**YOUR GOAL**
Starting with the line that holds "Image resolution: width=812", reproduce each line through the last one of the data, exactly as written. Pictures are not copied.

**Saved entries**
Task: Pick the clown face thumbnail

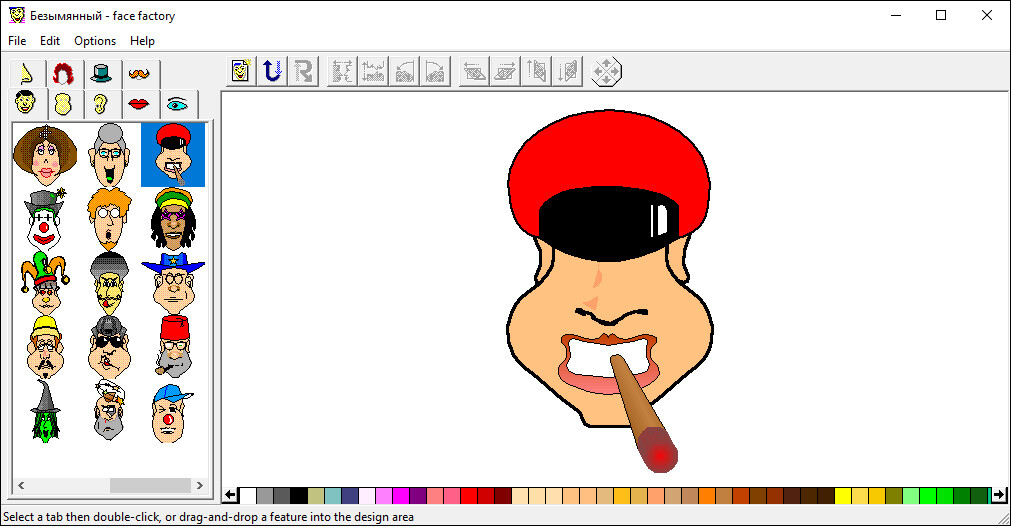Action: 45,219
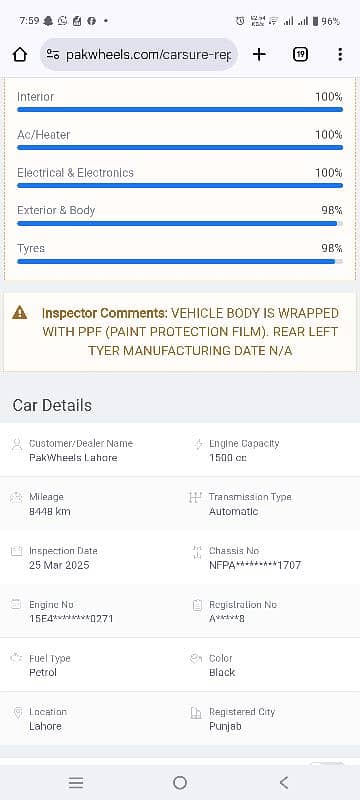Viewport: 360px width, 800px height.
Task: Tap the Registration No clipboard icon
Action: 197,605
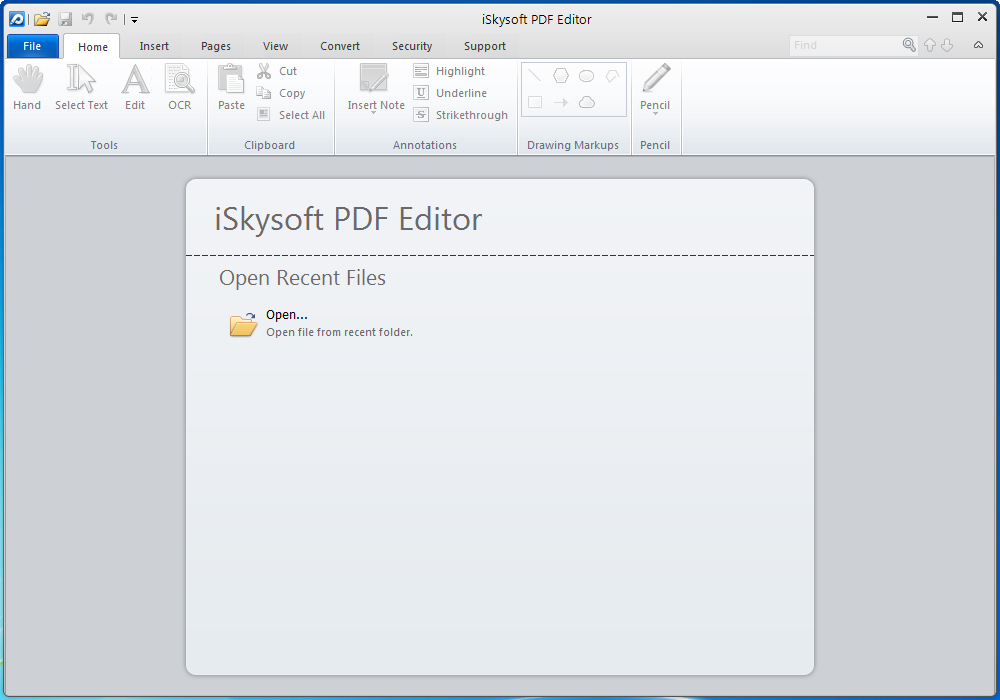Open a file from the quick access toolbar
This screenshot has height=700, width=1000.
pos(41,18)
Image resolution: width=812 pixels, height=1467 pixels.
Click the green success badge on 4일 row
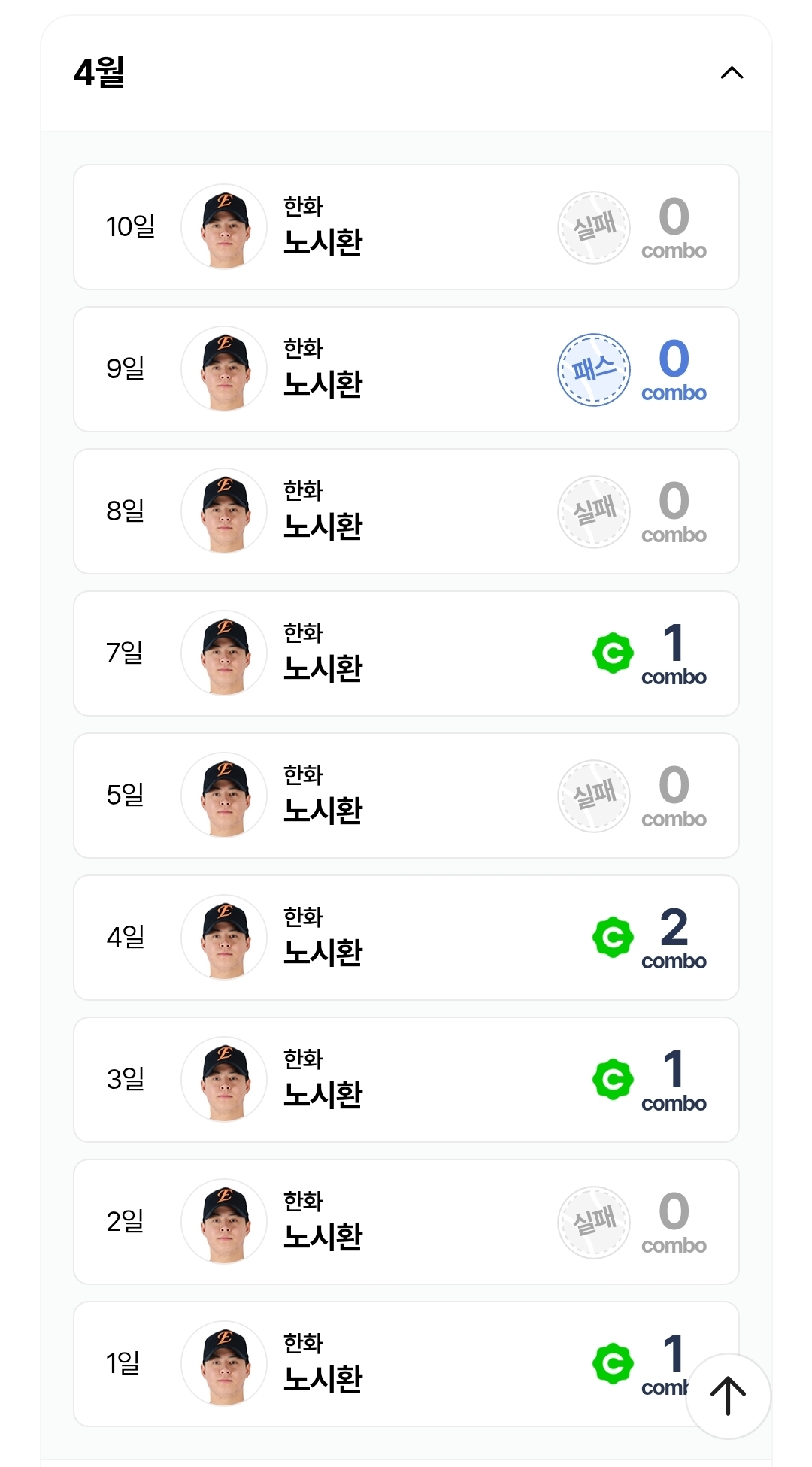613,937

**WRITTEN ANSWER**
Image resolution: width=812 pixels, height=1467 pixels.
Click the green success badge on 4일 row
613,937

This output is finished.